SANA'A, YEMEN/NEW YORK, AUGUST 3, 2017—Though the number of new cholera cases across Yemen has slowed in the past 10 days, people living in remote areas are still dying needlessly and more will die unless aid is increased urgently and preventative measures are taken at the community level, said the international medical humanitarian organization Doctors Without Borders/Médecins Sans Frontières (MSF) Thursday.
More than 430,000 people have been affected by the disease since the outbreak was declared on April 27.
“Some weeks ago, one of my neighbors suffered from severe diarrhea and vomiting,” said Zayed Al Goidi, from Beit Al Ghwadi, a village in Osman valley, one of the most remote areas of Amran governorate. “He died the same day, but no one knew the reason. We don’t have televisions or phones, and few of us have a radio, so it took a long time before we understood it was cholera.”
“The ability to identify the disease is not enough to save the villagers, most of whom cannot afford to travel for medical care,” said Al Goidi. “The nearest health facility is several hours from the village and the journey costs up to 60 dollars (US). We’re poor and we have almost no means of making a living, so how can we pay so much money? To save our lives, we have to pledge our property: our land, our wives’ jewelry.”

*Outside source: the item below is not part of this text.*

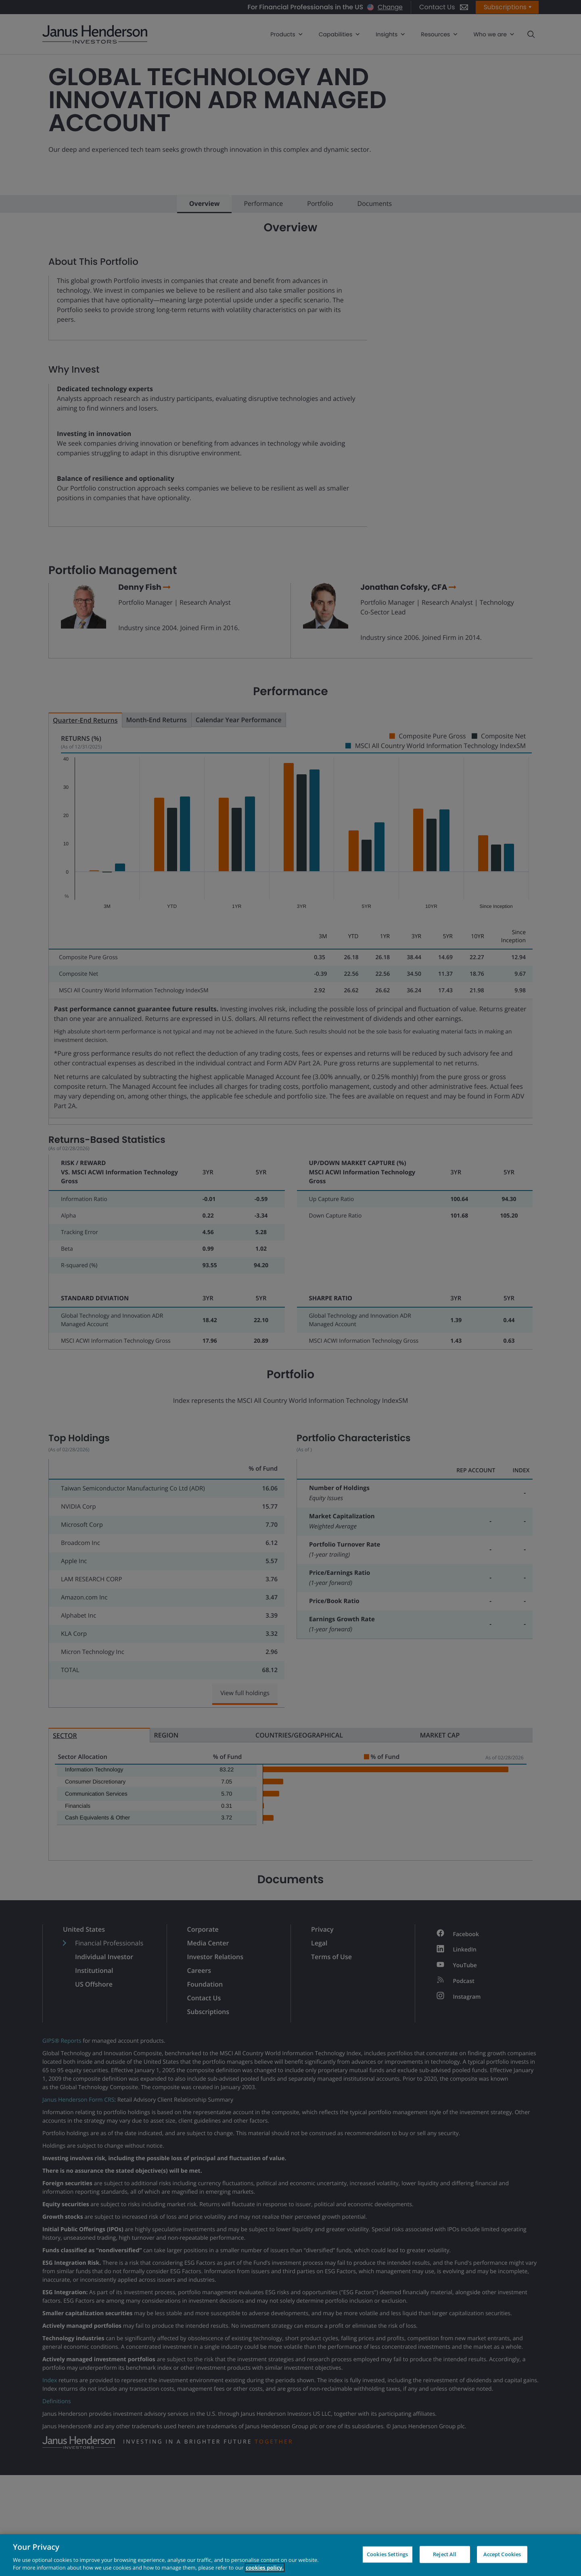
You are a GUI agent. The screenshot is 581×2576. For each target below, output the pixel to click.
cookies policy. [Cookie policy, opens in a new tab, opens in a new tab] (265, 2567)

MSF epidemiological data show that the Osman valley is one of the areas most affected by cholera, said Ghassan Abou Chaar, MSF head of mission in Yemen.

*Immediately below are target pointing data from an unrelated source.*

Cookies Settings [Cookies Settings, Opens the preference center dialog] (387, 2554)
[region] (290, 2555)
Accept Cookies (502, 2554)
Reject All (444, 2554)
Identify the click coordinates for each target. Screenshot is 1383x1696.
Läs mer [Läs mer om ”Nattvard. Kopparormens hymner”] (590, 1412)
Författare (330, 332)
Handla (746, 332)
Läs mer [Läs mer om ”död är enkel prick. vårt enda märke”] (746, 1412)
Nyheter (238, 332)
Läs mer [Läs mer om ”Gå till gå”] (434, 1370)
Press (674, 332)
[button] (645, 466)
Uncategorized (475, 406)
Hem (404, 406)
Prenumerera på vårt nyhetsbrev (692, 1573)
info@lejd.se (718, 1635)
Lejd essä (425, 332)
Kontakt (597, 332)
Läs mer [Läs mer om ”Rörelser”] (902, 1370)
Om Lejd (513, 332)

“Its remote location, people’s poor living conditions, and their lack of knowledge about cholera have all contributed to the spread of the disease and the number of deaths caused by it,” said Abou Chaar. “We can’t simply wait and treat only patients who manage to reach our cholera treatment centers. If we don’t reach locations such as the Osman valley, people will keep dying.”
Dr Mohamed Musoke, MSF’s emergency coordinator for cholera, traveled to Beit Al Ghwadi from MSF’s hospital in Khamir, a two-and-a-half hour drive away.
“The road is very difficult and this place is almost completely cut off,” said Musoke. “On our way here we crossed the river, the main water source for the community. We saw animals drinking from it, people washing their clothes in it and mothers giving their children water from it to drink.”
In mid-July, MSF teams distributed hygiene items to hundreds of households in the Osman valley and organized awareness sessions on cholera.
Since the beginning of the outbreak, MSF has provided cholera treatments to more than 82,000 people— one-fifth of all cases identified in the country. To bring the outbreak under control, MSF calls for other organizations to coordinate their activities and include water and sanitation efforts and health education in their response.
“Wells and water points need to be treated, and people need to be educated in how they can protect themselves from cholera, especially with the upcoming rainy season,” said Abou Chaar.